Santunan sebagai Hak Jaminan Sosial
Wali Kota Jambi, Maulana, secara langsung menyerahkan santunan kepada keluarga almarhum Syaiful Anuar, Ketua RT 09 Kelurahan Talang Jauh, Kecamatan Jelutung, dalam kunjungan takziah pada 10 Juni 2026.
Santunan tersebut diterima oleh istri almarhum sebagai ahli waris, dengan total nilai mencapai Rp156 juta.

Rinciannya meliputi:
- Rp42 juta sebagai manfaat jaminan kematian
- Rp114 juta dalam bentuk beasiswa pendidikan untuk anak-anak almarhum
Bantuan ini merupakan bagian dari program BPJS Ketenagakerjaan yang difasilitasi oleh Pemerintah Kota Jambi.
Penghormatan atas Pengabdian Ketua RT
Dalam kesempatan tersebut, Wali Kota Maulana menyampaikan belasungkawa sekaligus penghargaan atas dedikasi almarhum selama menjalankan tugas sebagai Ketua RT.
“Kami mendoakan almarhum atas segala pengabdian dan amal baiknya selama hidup,” ujarnya.
Ia menegaskan bahwa Ketua RT memiliki peran strategis dalam menjaga komunikasi sosial, membantu administrasi warga, serta menjadi penghubung antara masyarakat dan pemerintah.

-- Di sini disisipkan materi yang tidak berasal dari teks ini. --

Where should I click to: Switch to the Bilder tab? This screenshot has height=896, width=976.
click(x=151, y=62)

Program Kartu Bahagia sebagai Payung Kebijakan
Santunan tersebut merupakan bagian dari implementasi program Kartu Bahagia, yang dirancang untuk memberikan perlindungan sosial kepada berbagai kelompok, termasuk Ketua RT.
Melalui program ini, para Ketua RT didaftarkan sebagai peserta BPJS Ketenagakerjaan dengan pembiayaan yang ditanggung pemerintah daerah. Kebijakan ini memungkinkan mereka memperoleh perlindungan terhadap risiko kerja, termasuk jaminan kematian dan manfaat pendidikan bagi keluarga yang ditinggalkan.

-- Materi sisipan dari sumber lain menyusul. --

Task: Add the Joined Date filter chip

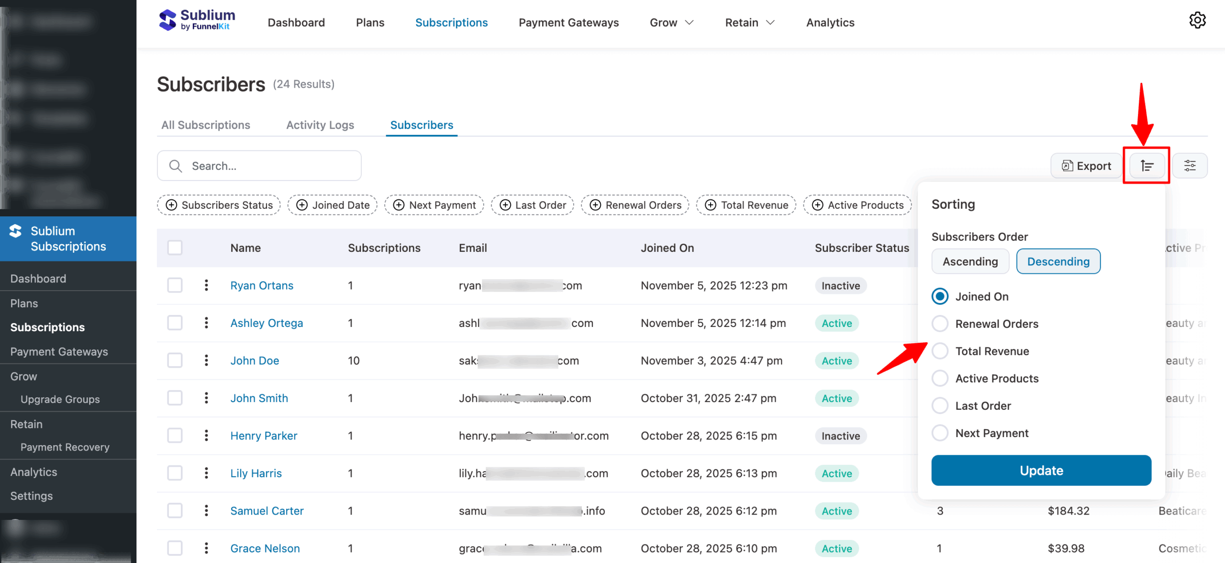Action: pos(333,205)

Dampak Nyata bagi Keluarga yang Ditinggalkan
Selain sebagai bentuk penghargaan atas pengabdian, santunan ini juga memiliki dampak langsung terhadap keberlangsungan hidup keluarga almarhum.
Pemerintah berharap bantuan tersebut dapat:
- Meringankan beban ekonomi keluarga
- Menjamin keberlanjutan pendidikan anak-anak
- Memberikan dukungan untuk memulai kembali kehidupan pasca kehilangan
“Kami berharap santunan ini bisa menjadi dukungan bagi keluarga untuk bangkit,” ujar Maulana.

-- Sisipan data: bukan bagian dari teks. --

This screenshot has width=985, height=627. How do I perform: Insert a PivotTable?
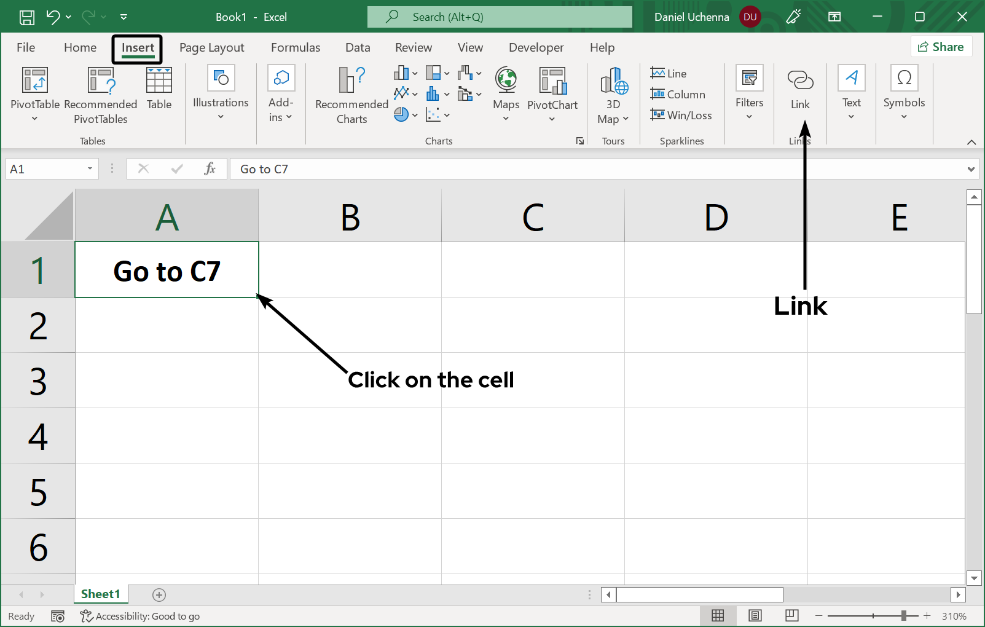point(34,93)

Perlindungan Sosial sebagai Fondasi Kebijakan
Langkah ini mencerminkan perubahan paradigma dalam kebijakan sosial di tingkat daerah. Perlindungan tidak lagi terbatas pada pekerja formal, tetapi juga mencakup unsur masyarakat seperti Ketua RT yang memiliki peran vital namun sering tidak terlindungi secara sistemik.
Dengan memasukkan Ketua RT dalam skema jaminan sosial, pemerintah daerah memperluas jaring pengaman sosial sekaligus memperkuat stabilitas komunitas di tingkat akar rumput.
Kesimpulan
Penyerahan santunan Rp156 juta kepada ahli waris Ketua RT di Kota Jambi bukan sekadar bantuan finansial, melainkan representasi dari kebijakan perlindungan sosial yang semakin inklusif.
Melalui program seperti Kartu Bahagia dan integrasi dengan BPJS Ketenagakerjaan, Pemerintah Kota Jambi menunjukkan bahwa perlindungan bagi pelayan masyarakat bukan lagi pilihan, melainkan keharusan dalam membangun sistem pemerintahan yang berkeadilan dan berkelanjutan.